## What you need to do:
Go through the lines below and copy any that hold the string "agent".

## Dataset records:

-=-=-=-=-

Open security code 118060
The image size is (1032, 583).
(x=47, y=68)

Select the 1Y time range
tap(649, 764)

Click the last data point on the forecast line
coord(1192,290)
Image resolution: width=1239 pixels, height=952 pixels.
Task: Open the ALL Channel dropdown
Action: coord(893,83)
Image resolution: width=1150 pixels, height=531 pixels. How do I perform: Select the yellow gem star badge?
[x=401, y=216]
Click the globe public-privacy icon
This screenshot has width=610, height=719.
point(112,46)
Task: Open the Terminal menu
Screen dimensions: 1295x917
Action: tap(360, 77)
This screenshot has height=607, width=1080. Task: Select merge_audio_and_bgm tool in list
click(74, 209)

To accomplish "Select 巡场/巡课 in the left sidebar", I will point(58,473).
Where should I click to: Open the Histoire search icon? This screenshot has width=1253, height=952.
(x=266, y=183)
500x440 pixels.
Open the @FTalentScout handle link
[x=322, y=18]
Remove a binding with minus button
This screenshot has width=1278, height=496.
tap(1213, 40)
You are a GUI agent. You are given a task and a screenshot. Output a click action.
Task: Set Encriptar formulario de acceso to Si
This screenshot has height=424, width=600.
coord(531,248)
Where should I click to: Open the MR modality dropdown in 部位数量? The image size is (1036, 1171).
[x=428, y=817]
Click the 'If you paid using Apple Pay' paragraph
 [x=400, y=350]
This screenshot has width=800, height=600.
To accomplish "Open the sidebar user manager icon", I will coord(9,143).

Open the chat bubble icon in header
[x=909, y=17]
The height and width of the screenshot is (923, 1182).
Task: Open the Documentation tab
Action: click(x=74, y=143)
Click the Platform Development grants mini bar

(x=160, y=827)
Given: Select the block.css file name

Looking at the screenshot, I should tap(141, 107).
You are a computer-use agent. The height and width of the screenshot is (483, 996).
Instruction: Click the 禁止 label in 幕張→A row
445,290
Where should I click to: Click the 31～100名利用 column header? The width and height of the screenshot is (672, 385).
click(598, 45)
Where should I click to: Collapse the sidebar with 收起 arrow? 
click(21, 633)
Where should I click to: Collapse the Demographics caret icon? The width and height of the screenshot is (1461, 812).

-=-=-=-=-

## Output:
You are a GUI agent. You are given a task and a screenshot. Output a click action.
You are a computer-use agent. The height and width of the screenshot is (483, 996).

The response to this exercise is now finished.